NEW YORK — Matt Olson’s talent is unmistakable. He is one of baseball’s better hitters.

He also is elite for another reason: He can “flush it,” as they say in this sport. When he’s slumping, he’s able to get his mind off baseball.

“For me, it’s always just having normal conversations with the guys in here, going to dinner, playing golf, just talking to family, friends,” Olson said before Saturday’s game in New York. “Kind of just be Matt Olson who’s not the baseball player and just the person, and hang out with people. It’s easy to get wrapped up in the baseball and the outcomes when you’re doing it every day, but there’s a lot of life outside of it, too. Kind of giving that perspective always seems to help.”

On Friday, Olson homered for the first time since April 7. He went 26 days without a home run – the longest homerless stretch of his career.

Did it feel that long?

“It felt pretty long,” Olson said with a smile, before reiterating that. “It felt pretty long.”

Then he added: “But especially when things aren’t going the best, home run is the last thing on my mind. You’re trying to go put good at-bats together. For me, when I’m hitting, I go up with a line-drive approach and (when) I square up some line drives, that’s when the home runs follow after. It never works the opposite way. You never go up trying to hit a home run and hit a line drive – for me, at least.”

Olson has said in the past that when he struggles, it’s because he has a tendency to sway back with his lower back. This time, he said, it was because he was going too far out and landing too hard on the front foot.

How has he learned to flush it so well in a game that beats guys down? “It’s a good question,” Olson said.
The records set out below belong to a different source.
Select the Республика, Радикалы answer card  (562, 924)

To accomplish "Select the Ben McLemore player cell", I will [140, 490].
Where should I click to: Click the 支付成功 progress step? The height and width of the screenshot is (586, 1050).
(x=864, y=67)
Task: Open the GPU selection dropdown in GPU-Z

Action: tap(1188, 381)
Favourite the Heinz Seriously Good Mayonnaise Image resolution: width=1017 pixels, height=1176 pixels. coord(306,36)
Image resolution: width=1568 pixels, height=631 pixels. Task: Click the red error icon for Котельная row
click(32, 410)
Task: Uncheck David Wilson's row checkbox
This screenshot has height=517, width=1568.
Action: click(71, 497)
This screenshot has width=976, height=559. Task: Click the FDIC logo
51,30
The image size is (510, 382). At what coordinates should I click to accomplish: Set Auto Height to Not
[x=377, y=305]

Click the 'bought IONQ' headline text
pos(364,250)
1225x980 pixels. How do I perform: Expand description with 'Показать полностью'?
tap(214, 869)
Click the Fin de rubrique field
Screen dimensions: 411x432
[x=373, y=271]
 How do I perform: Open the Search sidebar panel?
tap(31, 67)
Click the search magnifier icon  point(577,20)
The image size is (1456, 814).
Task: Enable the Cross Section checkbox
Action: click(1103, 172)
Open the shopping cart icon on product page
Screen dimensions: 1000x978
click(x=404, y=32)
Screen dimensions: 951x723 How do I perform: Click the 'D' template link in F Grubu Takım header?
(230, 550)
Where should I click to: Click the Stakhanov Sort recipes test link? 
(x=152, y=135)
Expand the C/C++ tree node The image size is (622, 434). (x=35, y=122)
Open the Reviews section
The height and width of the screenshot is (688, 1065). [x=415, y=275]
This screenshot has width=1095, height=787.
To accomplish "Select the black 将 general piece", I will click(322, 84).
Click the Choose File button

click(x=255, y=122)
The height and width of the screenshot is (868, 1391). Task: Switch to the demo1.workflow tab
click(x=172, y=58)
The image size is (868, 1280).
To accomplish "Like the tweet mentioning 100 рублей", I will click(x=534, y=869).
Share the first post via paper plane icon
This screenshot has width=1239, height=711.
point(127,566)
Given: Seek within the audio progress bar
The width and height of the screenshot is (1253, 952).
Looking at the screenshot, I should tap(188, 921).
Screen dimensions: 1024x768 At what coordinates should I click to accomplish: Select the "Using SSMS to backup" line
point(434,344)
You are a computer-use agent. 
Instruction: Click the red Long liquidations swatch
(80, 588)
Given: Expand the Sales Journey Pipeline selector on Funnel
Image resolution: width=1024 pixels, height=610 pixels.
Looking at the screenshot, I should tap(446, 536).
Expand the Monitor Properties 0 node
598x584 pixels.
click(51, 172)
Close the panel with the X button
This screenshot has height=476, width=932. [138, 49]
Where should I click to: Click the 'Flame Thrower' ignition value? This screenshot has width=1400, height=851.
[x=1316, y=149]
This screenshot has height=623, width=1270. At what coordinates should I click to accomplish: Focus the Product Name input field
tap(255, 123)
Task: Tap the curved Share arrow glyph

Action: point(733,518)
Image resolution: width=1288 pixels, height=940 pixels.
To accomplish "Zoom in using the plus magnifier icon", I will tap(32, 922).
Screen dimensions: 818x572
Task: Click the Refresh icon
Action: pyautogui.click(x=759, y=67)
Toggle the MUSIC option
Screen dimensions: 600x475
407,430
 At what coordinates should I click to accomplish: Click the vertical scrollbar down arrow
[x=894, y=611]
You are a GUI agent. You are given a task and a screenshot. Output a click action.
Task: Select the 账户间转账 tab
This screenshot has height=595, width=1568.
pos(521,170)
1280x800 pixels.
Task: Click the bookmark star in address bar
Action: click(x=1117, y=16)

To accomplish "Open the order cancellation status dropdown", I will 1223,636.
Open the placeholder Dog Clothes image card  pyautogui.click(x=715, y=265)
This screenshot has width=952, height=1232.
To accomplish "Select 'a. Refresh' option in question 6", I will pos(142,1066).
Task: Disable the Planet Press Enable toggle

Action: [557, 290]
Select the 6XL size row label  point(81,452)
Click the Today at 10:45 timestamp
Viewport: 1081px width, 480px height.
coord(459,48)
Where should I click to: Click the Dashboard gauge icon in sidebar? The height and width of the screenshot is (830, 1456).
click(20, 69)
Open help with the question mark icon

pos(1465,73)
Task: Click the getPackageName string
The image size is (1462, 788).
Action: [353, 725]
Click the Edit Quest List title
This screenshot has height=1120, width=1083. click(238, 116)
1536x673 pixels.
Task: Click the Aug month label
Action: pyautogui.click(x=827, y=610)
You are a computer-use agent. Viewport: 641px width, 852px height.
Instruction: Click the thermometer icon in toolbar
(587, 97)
He knows this: He’s struggled before, and he’ll slump again.

“It’s part of what we sign up for,” Olson said. “You gotta do what you can to get back on the right path, however long it might be, and continue to build it up the right way.”

Olson’s tough times have been one reason that the Braves’ offense has had a difficult time recently. There’s no denying that the team hasn’t had an easy time scoring over the past few weeks.

The Braves are 24-12 record. And look at the names in the clubhouse.

The Braves will get going.

“I think everybody can look up at the end of the year and see how it is,” Olson said. “Apart from that road trip – Seattle, Dodgers, where we didn’t play well – other than that, we’ve been winning. You can almost look at it opposite and say, we’re playing pretty good baseball and don’t have some guys doing what they normally do. It kind of gets you excited about when it all kind of clicks, what it could look like.”

Michael Harris’ struggles

Michael Harris II was going through the worst slump of his career – at least statistically.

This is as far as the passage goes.